Pada tahun 1982, buku itu dialihbahasakan oleh S. I. Poeradisastra dan diterbitkan kembali dengan judul Indonesia di Pasifik: Analisa Masalah-masalah Pokok Asia Pasifik. Buku ini berisi suatu studi untuk membuat perhitungan tentang posisi Indonesia di Pasifik.
Peran Penting dalam Proklamasi Kemerdekaan
Selama masa persiapan proklamasi kemerdekaan Indonesia, Sam Ratulangi turut serta berjuang. Dia terpilih menjadi anggota Panitia Persiapan Kemerdekaan Indonesia (PPKI) mewakili Sulawesi.
Setelah kemerdekaan Indonesia ia diangkat menjadi Gubernur Sulawesi. Tak lama setelah ia menjabat, Ratulangi harus berjuang untuk mengusir tentara sekutu NICA. Pada 5 April 1946, dia bersama enam koleganya ditangkap.
Tujuh orang itu dijebloskan ke penjara Makassar lalu dibuang ke Serui, Papua. Ia menghabiskan masa pengasingannya dari tahun 1946-1948. Selama masa pengasingan ia sempat mendirikan Perkumpulan Kemerdekaan Irian.
Usai Perjanjian Renville pada 1948, Ratulangi dibebaskan. Ia lalu bertolak ke Yogyakarta.

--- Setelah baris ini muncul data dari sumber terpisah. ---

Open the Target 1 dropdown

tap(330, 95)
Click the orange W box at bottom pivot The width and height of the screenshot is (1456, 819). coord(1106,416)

Di sini, Ratulangi ia ditunjuk sebagai bagian dari anggota Dewan Pertimbangan Agung.
Bersama 549 pemuka Sulawesi ia menggagas dan menandatangani Petisi Ratulangi yang menyatakan Sulawesi adalah bagian yang tak terpisahkan dari Indonesia.
Tak berselang lama, ia kembali ditahan usai Agresi Militer II pada 18 Desember 1948. Sebulan setelahnya, ia dikirim ke Jakarta untuk diasingkan ke Bangka.
Selama di pengasingan kondisi kesehatannya terus menurun, hingga ia meninggal pada 30 Juni 1949 pada usia 59 tahun. Sam Ratulangi dimakamkan di kampung halamannya di Tondano.
Negara menganugerahinya gelar Pahlawan Nasional pada 10 November 1958. Sam Ratulangi juga diberi penghargaan lain berupa Bintang Mahaputra, Bintang Gerilya, dan Satya Lencana.
Namanya juga diabadikan sebagai nama jalan, bandara, dan universitas. Sosoknya juga diabadikan dalam uang pecahan keluaran tahun emisi 2022 yaitu pada uang pecahan Rp20.000.